Failure To Extract (FTE) Problems
| PROBLEM || PROBABLE CAUSES || CORRECTION |
|Failure To Extract || Extractor worn, broken or missing || Replace the extractor |
| ||Defective ammunition ||Change ammunition |
| ||Dirt under the extraction claw || Clean the extractor |
| ||Dirty chamber || Clean the chamber |
| ||Shooting with an unlocked wrist |
| Lock shooting hand wrist |
What Is The Difference Between Failure to Extract and Failure to Eject?
What Does FTE Mean? FTE = Failure to Extract or Failure to Eject.
Failure to Extract and Failure to Eject have different meanings even though FTE is used for both terms.
Extraction refers to the removal of the spent cartridge case from the chamber.
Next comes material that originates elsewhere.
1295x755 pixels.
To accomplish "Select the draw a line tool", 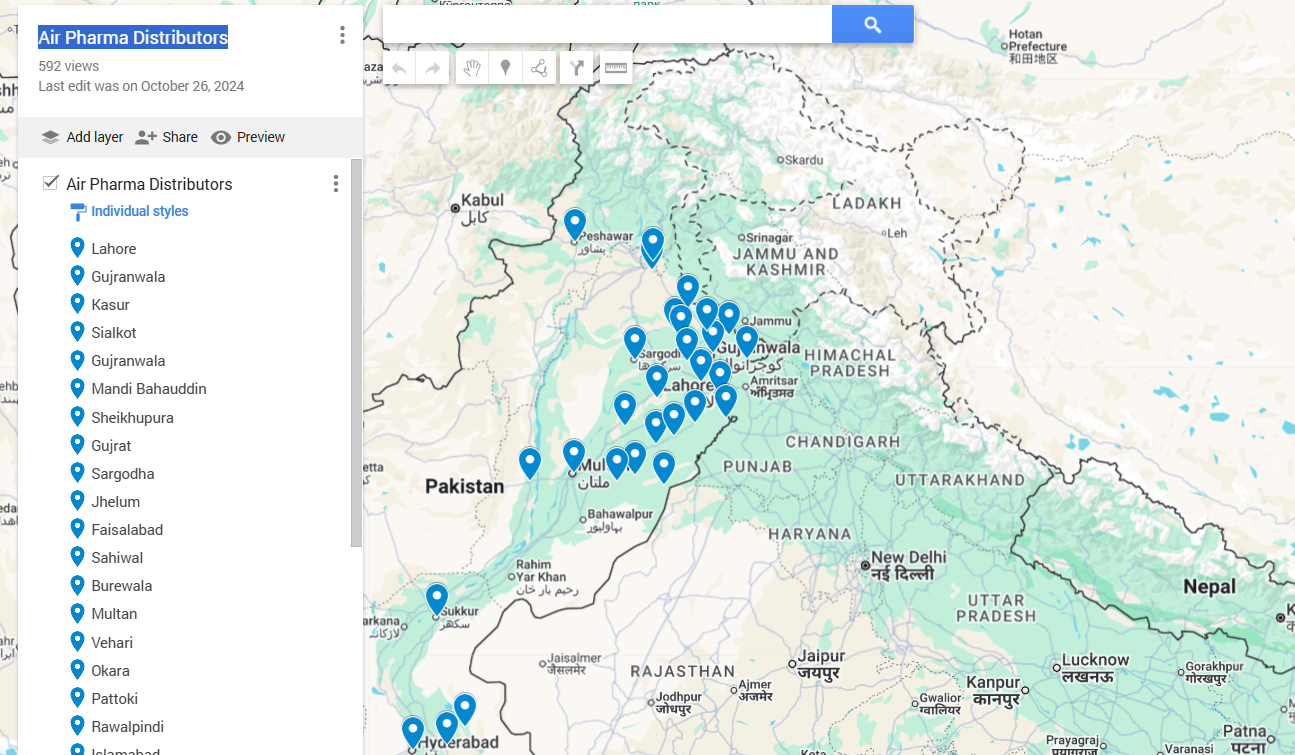I will [x=539, y=68].
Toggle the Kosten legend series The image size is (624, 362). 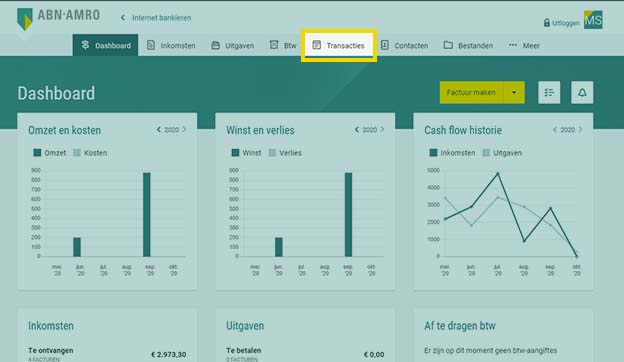click(90, 153)
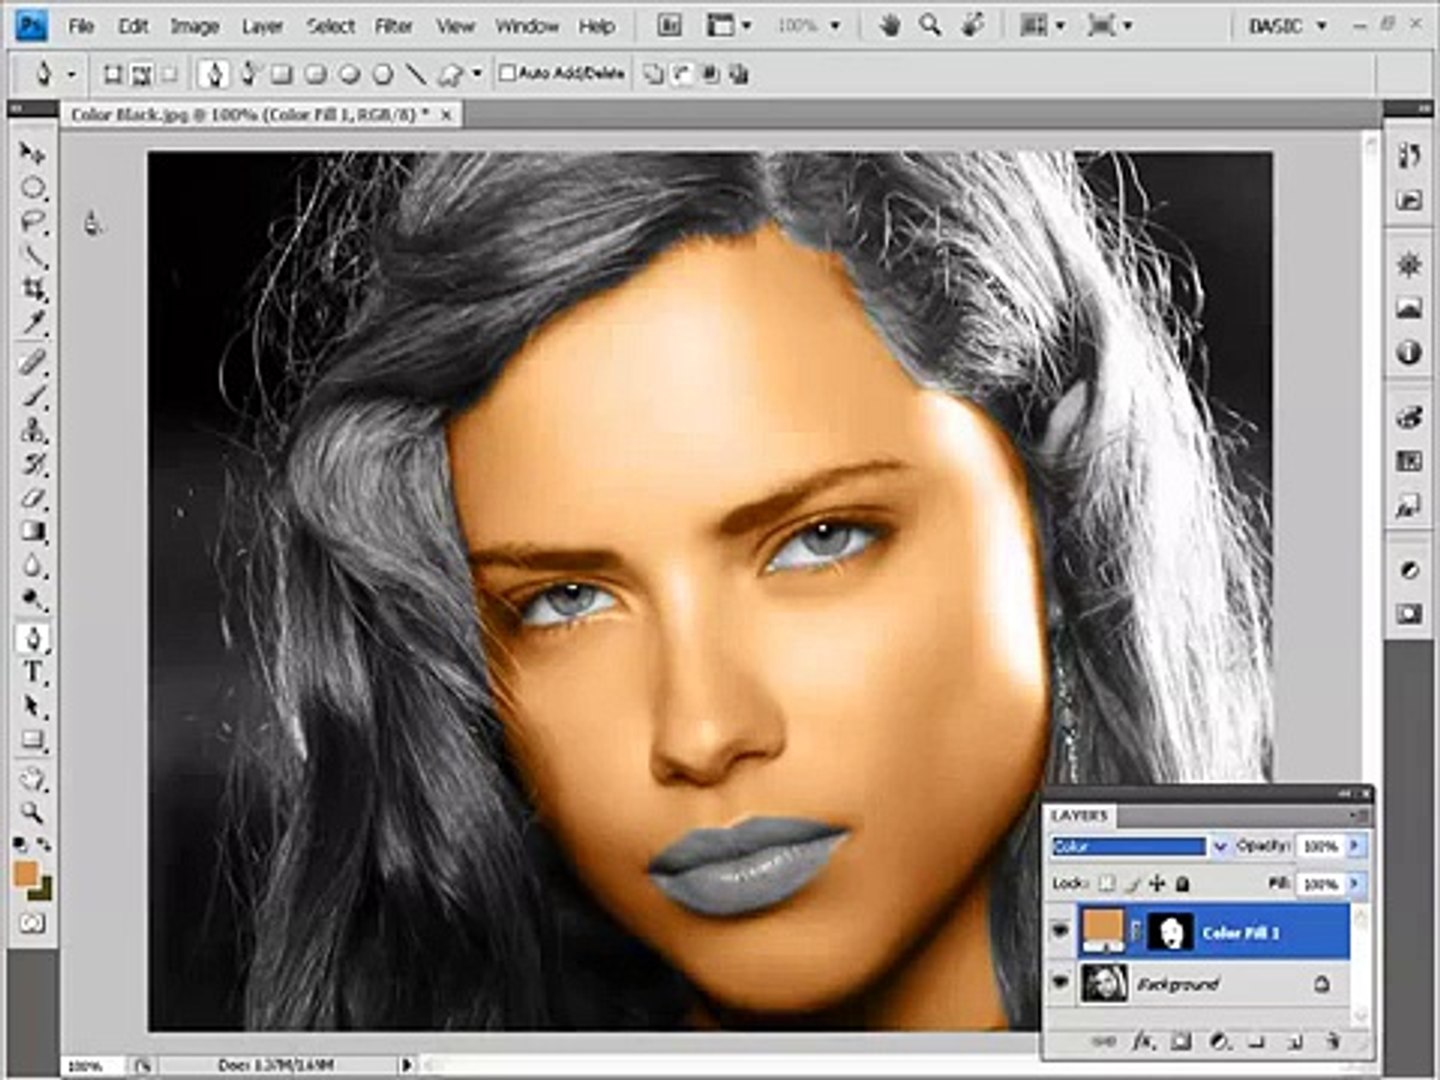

If you have a spent case that it stuck in the chamber or your extractor is broken, you have a Failure to Extract.
Ejection is where the spent case is forcefully thrown or ejected from the action of the gun. If the ejector is broken or the round is underpowered such that it does not have sufficient energy to drive the slide all the way to the rear you have a Failure to Eject. You can also have a Failure to Eject by "weak-wristing" or "limp-wristing" the pistol. One type of Failure To Extract is a stovepipe. A stovepipe is when the spent casing gets caught by the slide before being ejected from the gun. The empty case gets caught by the closing slide and gets stuck sticking out the side of the slide. It looks like a stove pipe. Stovepipes are associated with problems with certain ammunition or pistols that jam because the shell isn't ejected properly.